→ EXERCISE OBJECTIVE: Transcribe the stretch of entries below from the line with "Task: Select the LMN coords heading" through the line with "Screen dimensions: 644x300", exactly and with both ends included; leave out all other lines.

(Stored data entries)
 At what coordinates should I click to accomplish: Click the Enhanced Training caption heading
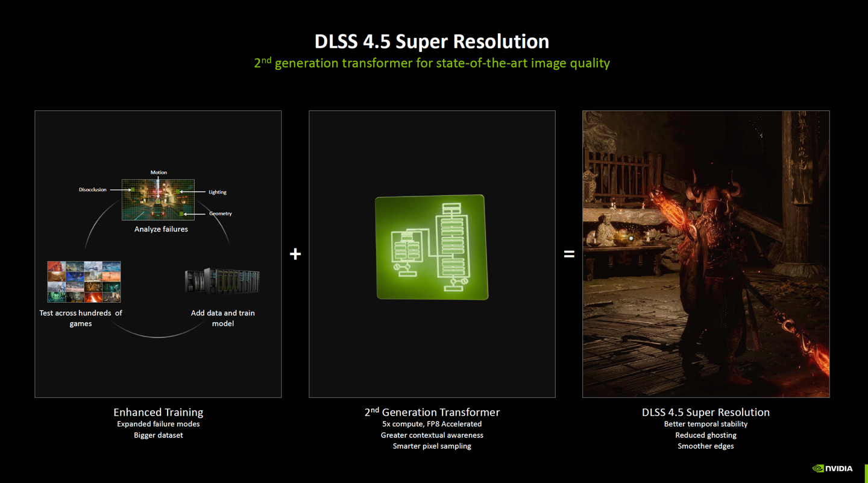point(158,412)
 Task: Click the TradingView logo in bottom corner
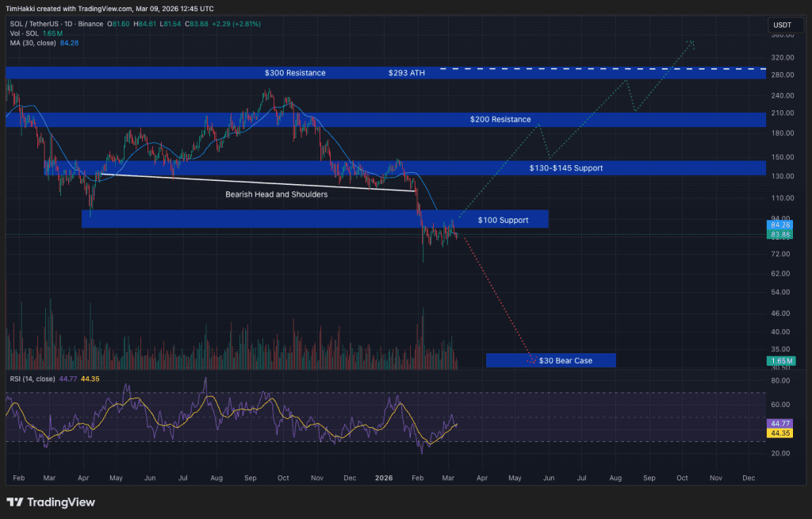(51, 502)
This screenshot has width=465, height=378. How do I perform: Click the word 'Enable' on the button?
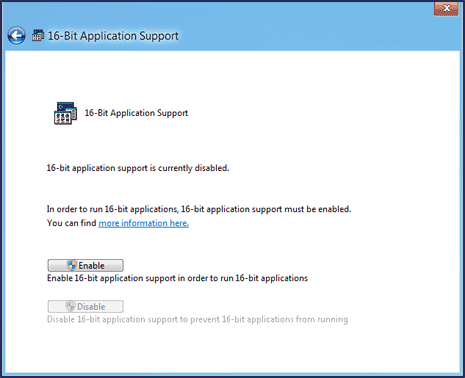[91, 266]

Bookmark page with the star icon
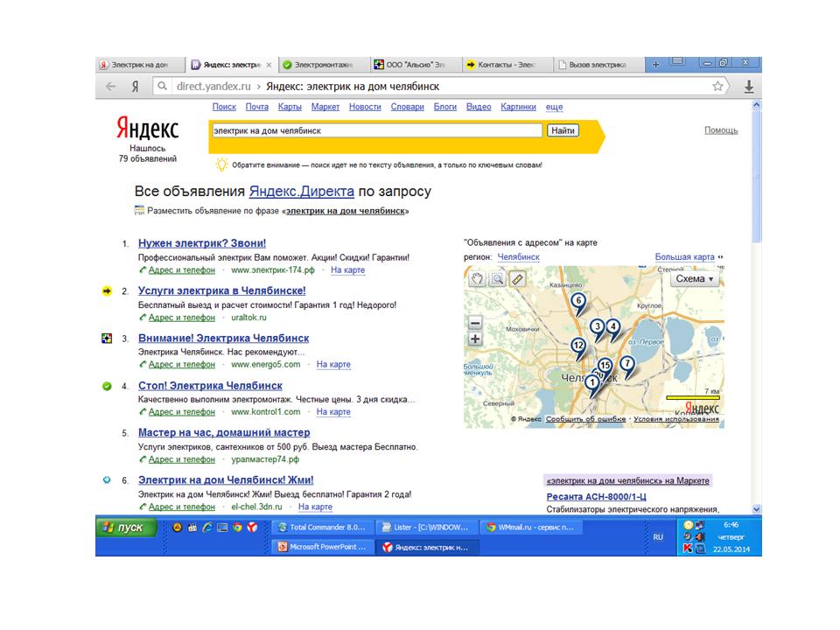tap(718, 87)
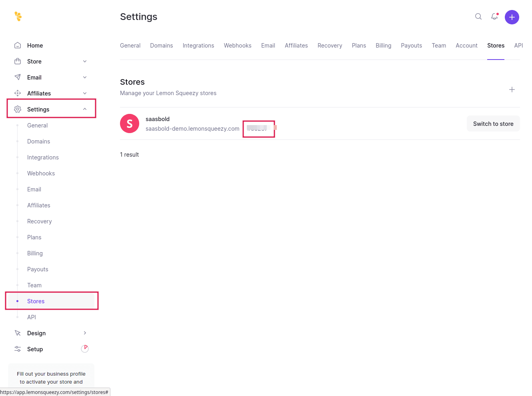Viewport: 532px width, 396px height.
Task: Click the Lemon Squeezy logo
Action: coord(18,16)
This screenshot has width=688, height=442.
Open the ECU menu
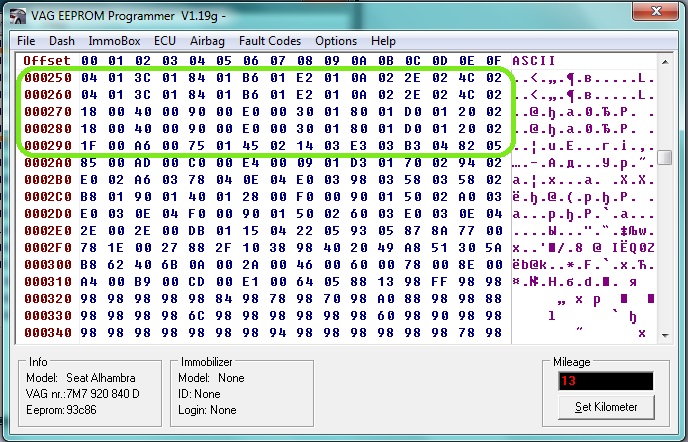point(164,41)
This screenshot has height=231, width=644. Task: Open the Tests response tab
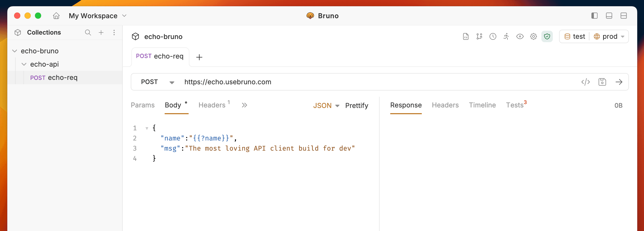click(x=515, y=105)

* * *

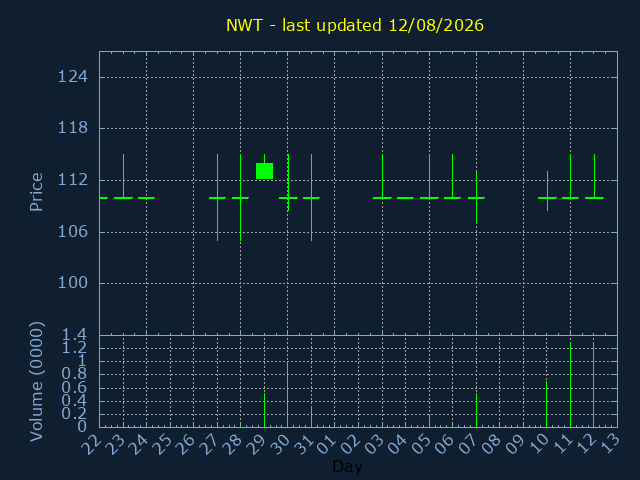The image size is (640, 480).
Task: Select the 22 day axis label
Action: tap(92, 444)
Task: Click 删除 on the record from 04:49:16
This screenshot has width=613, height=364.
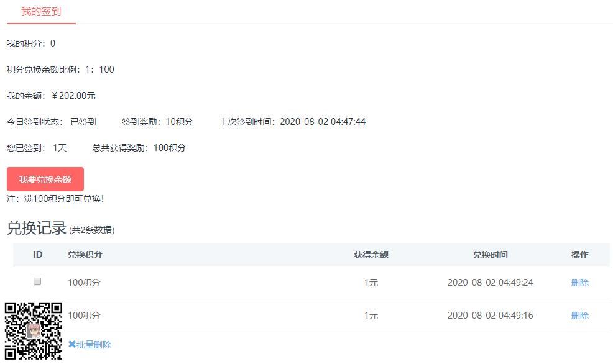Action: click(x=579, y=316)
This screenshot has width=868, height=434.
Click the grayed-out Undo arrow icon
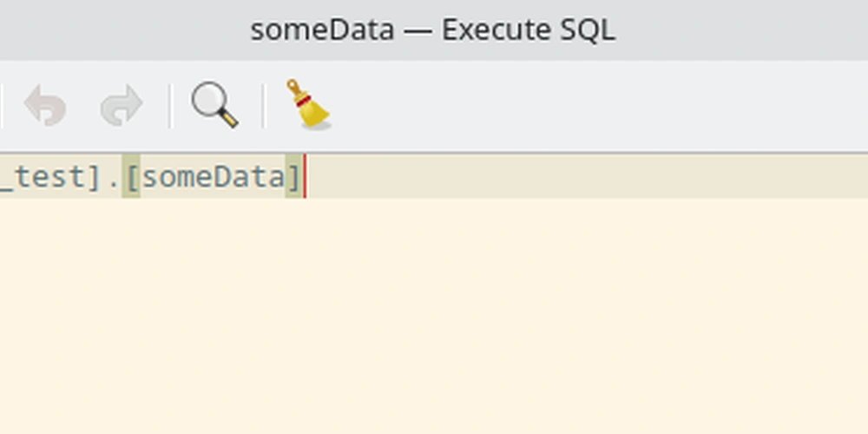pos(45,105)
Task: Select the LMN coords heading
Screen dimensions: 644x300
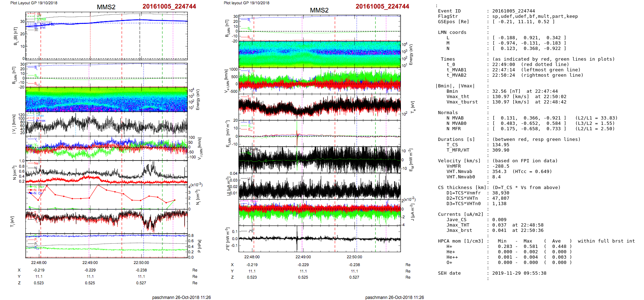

→ TASK RESPONSE:
Task: Select the LMN coords heading
Screen dimensions: 644x300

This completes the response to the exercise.